→ PROBLEM 1
Please reproduce word for word the passage of the RNA-Seq mapping post that opens with the words containing "Mapping to a" and closes with "TIN(mean) TIN(median) TIN(stdev)".
→ PROBLEM 2
Write the next part of the post on checking RNA integrity with tin.py, picking up after its last sentence.

→ TEXT SEGMENT
"""
We have Illumina SE RNA-Seq reads that we are playing around with to learn mapping of transcripts to reference genome.
Pre-processing was performed as multiple steps mentioned in the BBmap suite.
Mapping to a reference genome was performed using STAR aligner.
To figure how good the RNA integrity of that sample is, we are trying to use tin.py from the RSEQC package. It runs OK, and the results we get for our test mapping, AFTER pre-processing steps of BBmap, are as follows:
Bam_file TIN(mean) TIN(median) TIN(stdev)
DEFAULT1_Feb2020Aligned.sortedByCoord.out.bam 66.5226846932 70.1270683349 15.6310316213
Our questions are these:
1. Should we have tried tin.py on BAM results of raw reads maped to ref. genome, BEFORE any of the pre-processing steps ?
2. Or tried AFTER SOME of those pre-processing steps?
3. Or using BAM from mapping fully pre-processed reads to ref genome is OK to check using tin.py ?
"""
→ INFORMATION
"""
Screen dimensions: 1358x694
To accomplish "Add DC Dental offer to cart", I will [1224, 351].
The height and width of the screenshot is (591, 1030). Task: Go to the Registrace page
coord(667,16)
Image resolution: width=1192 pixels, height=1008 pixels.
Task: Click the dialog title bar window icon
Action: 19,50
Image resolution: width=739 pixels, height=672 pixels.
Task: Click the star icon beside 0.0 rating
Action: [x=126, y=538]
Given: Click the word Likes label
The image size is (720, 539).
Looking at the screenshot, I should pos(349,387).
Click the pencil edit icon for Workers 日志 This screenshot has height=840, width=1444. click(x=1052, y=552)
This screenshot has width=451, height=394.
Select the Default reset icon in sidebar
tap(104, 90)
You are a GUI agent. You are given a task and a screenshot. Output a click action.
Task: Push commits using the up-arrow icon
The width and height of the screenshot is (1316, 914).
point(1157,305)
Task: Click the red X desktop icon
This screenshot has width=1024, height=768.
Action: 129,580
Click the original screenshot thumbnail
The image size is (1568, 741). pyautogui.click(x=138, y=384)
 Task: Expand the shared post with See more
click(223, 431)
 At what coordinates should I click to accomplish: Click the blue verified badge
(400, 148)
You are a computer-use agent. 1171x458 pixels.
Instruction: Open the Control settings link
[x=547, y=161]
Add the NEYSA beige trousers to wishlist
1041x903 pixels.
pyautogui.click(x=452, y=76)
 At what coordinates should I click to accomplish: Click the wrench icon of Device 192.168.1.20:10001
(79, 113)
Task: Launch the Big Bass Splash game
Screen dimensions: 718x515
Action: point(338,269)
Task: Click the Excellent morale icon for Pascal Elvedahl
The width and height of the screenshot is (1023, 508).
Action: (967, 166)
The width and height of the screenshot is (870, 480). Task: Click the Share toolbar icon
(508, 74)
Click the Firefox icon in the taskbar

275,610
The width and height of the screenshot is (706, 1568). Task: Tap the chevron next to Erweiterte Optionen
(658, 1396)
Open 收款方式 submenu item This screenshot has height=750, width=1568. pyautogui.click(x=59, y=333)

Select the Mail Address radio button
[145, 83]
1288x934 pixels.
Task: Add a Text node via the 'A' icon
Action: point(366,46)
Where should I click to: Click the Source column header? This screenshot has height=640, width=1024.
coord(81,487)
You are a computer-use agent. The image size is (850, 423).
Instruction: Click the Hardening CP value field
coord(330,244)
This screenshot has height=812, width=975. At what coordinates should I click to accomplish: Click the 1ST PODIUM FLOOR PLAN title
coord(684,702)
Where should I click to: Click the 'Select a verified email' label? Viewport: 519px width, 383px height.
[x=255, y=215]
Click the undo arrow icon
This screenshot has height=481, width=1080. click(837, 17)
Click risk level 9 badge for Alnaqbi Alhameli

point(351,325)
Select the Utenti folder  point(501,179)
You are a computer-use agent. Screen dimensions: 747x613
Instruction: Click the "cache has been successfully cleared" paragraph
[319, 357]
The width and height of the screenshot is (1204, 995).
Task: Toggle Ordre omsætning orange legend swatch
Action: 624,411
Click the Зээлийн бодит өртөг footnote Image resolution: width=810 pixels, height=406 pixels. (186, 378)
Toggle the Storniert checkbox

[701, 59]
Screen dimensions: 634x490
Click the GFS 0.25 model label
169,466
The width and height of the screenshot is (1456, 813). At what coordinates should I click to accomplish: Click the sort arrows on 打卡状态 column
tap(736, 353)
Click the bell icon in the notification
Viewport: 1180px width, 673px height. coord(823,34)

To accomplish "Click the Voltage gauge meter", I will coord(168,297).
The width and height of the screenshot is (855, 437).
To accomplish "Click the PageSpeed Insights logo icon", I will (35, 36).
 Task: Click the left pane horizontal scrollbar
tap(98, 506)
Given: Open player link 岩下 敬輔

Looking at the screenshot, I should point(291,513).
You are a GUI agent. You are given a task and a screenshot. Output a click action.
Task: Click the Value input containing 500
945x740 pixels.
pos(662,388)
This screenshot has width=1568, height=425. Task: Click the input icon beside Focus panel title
"""
→ ANSWER BOX 1
Mapping to a reference genome was performed using STAR aligner.
To figure how good the RNA integrity of that sample is, we are trying to use tin.py from the RSEQC package. It runs OK, and the results we get for our test mapping, AFTER pre-processing steps of BBmap, are as follows:
Bam_file TIN(mean) TIN(median) TIN(stdev)

→ ANSWER BOX 2
4. Given TIN values can be 0-100, is the result shown above kinda poor, or good enough to use for downstream steps like DGE?
Thanks, in advance, for insightful answers from forum members!
Have you considered checking out the 2016 BMC Bioinformatics paper that describes TIN and it's relation to RIN? It should answer almost all your questions if not all of them :)
Were you able to speed up
tin.py
? It is horrendously slow.Have to look up my notes, how long is it taking you? Have you tried a test input file and / or contacting the author(s)?